About this exercise ::
Tally the lines below that contain the word "blue", then give the tally and nothing more.

Recorded data ::

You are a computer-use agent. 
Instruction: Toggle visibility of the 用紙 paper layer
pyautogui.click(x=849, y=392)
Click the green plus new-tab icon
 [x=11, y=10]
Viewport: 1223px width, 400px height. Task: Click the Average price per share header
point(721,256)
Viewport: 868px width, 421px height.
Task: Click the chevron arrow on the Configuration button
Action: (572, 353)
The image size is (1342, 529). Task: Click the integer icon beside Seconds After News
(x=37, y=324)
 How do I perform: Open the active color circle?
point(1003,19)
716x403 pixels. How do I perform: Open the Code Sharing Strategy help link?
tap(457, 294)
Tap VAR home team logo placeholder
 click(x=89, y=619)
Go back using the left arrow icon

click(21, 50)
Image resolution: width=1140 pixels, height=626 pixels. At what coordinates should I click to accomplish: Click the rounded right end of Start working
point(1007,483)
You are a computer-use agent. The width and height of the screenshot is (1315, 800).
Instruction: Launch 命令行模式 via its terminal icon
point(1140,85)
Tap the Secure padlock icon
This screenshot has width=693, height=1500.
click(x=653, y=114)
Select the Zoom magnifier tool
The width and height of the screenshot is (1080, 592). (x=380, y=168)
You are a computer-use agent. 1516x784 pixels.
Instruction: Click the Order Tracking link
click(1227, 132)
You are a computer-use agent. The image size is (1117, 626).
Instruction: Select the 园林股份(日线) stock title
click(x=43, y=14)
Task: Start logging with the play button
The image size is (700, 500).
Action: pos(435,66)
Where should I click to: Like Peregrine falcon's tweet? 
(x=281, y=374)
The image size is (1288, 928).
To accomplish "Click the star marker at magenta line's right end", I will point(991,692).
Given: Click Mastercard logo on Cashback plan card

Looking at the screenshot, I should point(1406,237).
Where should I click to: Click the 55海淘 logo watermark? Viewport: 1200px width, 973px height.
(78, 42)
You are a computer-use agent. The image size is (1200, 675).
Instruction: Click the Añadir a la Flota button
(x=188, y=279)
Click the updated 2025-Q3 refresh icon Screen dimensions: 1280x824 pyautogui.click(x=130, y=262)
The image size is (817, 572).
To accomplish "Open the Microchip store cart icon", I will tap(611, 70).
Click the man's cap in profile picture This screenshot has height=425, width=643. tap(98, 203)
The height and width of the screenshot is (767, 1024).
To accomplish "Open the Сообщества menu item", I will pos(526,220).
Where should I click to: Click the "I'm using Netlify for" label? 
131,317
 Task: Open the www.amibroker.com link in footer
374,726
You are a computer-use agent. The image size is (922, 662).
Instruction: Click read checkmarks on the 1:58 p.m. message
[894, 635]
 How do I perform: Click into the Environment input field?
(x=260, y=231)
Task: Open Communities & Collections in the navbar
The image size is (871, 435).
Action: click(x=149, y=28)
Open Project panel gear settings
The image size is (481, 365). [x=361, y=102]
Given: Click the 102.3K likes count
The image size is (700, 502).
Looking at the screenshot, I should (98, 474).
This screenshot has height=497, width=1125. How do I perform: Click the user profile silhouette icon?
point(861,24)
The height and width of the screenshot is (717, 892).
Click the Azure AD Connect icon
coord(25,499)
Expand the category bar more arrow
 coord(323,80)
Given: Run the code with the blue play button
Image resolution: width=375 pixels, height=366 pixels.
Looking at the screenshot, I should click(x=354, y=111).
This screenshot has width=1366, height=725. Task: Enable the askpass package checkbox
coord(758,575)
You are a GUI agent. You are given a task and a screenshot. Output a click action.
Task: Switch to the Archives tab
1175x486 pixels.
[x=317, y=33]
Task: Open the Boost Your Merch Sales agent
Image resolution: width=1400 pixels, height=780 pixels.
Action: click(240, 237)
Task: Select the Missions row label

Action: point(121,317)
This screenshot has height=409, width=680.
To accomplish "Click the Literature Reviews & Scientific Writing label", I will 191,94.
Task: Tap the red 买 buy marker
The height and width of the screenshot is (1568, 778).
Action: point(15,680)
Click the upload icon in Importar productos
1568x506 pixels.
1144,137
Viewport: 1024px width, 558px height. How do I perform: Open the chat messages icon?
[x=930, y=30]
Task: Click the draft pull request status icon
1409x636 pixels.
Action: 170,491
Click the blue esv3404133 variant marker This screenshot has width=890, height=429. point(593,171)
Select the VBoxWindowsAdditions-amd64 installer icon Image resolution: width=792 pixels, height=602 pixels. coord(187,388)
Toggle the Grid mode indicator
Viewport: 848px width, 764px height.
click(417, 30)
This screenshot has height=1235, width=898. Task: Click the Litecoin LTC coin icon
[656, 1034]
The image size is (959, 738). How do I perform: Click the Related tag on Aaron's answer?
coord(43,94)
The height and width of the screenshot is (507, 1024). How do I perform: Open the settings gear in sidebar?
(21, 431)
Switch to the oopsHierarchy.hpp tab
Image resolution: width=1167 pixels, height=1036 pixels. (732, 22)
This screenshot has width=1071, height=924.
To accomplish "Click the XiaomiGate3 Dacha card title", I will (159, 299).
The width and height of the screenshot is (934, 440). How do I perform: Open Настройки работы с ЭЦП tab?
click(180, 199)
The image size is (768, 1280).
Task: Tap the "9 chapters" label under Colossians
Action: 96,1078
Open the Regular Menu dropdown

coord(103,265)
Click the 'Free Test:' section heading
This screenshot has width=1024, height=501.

Output for this exercise ::
2